Gegeven opdracht 1: Herhaal letterlijk het deel van de gegeven tekst van "R.o. 6.8 is" tot en met "(onder andere) belanghebbende.".

Gegeven tekst:

►

R.o. 6.8 is naar de mening van belanghebbende onbegrijpelijk — dan wel onvoldoende gemotiveerd in het licht van gedingstukken — voor zover het Hof oordeelt dat ‘bovendien (…) gesteld noch [is] gebleken dat die rechtsverhouding in alle gevallen hetzelfde was.’ Immers, uit de gedingstukken blijkt onmiskenbaar dat sprake was van een ‘standaardstructuur’ die op relevante punten steeds volgens hetzelfde stramien verliep. De rechtsverhoudingen waren in die structuur steeds hetzelfde. Met die structuren was de fiscus overigens bovendien in essentie op de hoogte omdat die nu juist de reden zijn geweest een (nader) onderzoek in te stellen bij (onder andere) belanghebbende.

◄

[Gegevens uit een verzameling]
►

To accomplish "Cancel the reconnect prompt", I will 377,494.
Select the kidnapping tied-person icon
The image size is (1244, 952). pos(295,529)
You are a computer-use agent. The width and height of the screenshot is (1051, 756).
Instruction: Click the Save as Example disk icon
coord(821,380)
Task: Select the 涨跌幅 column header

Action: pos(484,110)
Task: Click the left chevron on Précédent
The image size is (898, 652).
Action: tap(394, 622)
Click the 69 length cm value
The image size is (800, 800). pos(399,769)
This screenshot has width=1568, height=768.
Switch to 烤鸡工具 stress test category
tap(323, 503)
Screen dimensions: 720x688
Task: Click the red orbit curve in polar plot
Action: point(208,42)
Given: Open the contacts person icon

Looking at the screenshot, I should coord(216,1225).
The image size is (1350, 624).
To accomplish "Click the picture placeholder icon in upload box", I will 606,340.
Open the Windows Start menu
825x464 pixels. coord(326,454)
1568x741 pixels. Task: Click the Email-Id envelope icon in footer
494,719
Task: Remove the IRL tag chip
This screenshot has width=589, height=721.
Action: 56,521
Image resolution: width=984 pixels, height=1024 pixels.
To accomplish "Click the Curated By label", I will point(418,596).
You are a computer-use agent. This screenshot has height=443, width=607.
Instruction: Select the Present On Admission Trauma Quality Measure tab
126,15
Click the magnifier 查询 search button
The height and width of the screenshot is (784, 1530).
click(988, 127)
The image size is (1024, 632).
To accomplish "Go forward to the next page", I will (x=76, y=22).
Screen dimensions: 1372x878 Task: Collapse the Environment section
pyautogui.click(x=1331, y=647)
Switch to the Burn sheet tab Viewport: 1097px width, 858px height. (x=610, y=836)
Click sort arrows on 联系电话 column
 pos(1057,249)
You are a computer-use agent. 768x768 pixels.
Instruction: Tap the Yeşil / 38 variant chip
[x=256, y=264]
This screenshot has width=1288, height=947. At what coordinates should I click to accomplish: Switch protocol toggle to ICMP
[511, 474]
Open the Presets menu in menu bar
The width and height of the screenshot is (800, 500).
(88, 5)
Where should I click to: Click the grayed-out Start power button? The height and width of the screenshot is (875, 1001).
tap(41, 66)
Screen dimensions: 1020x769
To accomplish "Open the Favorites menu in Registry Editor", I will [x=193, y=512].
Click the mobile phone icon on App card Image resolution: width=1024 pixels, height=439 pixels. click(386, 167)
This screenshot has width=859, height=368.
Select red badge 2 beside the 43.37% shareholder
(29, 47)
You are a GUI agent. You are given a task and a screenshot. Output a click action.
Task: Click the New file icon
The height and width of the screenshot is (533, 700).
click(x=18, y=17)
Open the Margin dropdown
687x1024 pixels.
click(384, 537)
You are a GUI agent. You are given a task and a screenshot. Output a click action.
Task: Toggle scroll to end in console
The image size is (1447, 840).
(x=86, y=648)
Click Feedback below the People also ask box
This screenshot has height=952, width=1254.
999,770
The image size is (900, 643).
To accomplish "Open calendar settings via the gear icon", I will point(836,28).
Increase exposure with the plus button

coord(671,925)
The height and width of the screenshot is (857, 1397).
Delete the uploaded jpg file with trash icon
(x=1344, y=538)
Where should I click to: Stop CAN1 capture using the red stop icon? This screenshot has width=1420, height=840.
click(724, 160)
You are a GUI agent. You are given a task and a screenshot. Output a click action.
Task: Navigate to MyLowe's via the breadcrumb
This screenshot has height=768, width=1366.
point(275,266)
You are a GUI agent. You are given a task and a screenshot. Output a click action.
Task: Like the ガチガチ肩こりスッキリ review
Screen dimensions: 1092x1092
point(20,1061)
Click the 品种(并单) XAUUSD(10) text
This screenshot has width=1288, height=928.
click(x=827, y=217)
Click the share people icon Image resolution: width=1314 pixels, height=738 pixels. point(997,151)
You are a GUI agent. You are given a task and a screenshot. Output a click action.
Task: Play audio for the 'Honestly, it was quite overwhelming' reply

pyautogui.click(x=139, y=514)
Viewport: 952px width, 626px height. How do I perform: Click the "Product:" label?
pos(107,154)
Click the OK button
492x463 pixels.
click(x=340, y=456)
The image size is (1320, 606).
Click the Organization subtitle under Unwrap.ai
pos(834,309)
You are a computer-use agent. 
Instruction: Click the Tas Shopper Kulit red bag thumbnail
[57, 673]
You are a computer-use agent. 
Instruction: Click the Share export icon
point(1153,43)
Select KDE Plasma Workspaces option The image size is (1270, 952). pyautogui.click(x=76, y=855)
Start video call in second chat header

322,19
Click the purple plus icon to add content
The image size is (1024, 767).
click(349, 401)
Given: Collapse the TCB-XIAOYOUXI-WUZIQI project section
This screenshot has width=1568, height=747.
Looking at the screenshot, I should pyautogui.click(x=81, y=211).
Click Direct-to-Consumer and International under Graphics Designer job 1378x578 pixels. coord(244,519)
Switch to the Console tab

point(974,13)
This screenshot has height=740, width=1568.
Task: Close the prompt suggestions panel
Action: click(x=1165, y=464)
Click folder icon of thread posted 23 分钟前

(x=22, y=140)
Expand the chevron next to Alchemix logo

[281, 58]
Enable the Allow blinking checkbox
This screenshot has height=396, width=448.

◄

Gegeven opdracht 2: Geef alstublieft de regels van de lijst hierboven letterlijk weer, vanaf het begin van de lijst tot en met de regel met "Action: point(208,42)".

Resultaat oefening 1:
R.o. 6.8 is naar de mening van belanghebbende onbegrijpelijk — dan wel onvoldoende gemotiveerd in het licht van gedingstukken — voor zover het Hof oordeelt dat ‘bovendien (…) gesteld noch [is] gebleken dat die rechtsverhouding in alle gevallen hetzelfde was.’ Immers, uit de gedingstukken blijkt onmiskenbaar dat sprake was van een ‘standaardstructuur’ die op relevante punten steeds volgens hetzelfde stramien verliep. De rechtsverhoudingen waren in die structuur steeds hetzelfde. Met die structuren was de fiscus overigens bovendien in essentie op de hoogte omdat die nu juist de reden zijn geweest een (nader) onderzoek in te stellen bij (onder andere) belanghebbende.

Resultaat oefening 2:
To accomplish "Cancel the reconnect prompt", I will 377,494.
Select the kidnapping tied-person icon
The image size is (1244, 952). pos(295,529)
You are a computer-use agent. The width and height of the screenshot is (1051, 756).
Instruction: Click the Save as Example disk icon
coord(821,380)
Task: Select the 涨跌幅 column header

Action: pos(484,110)
Task: Click the left chevron on Précédent
The image size is (898, 652).
Action: tap(394, 622)
Click the 69 length cm value
The image size is (800, 800). pos(399,769)
This screenshot has width=1568, height=768.
Switch to 烤鸡工具 stress test category
tap(323, 503)
Screen dimensions: 720x688
Task: Click the red orbit curve in polar plot
Action: point(208,42)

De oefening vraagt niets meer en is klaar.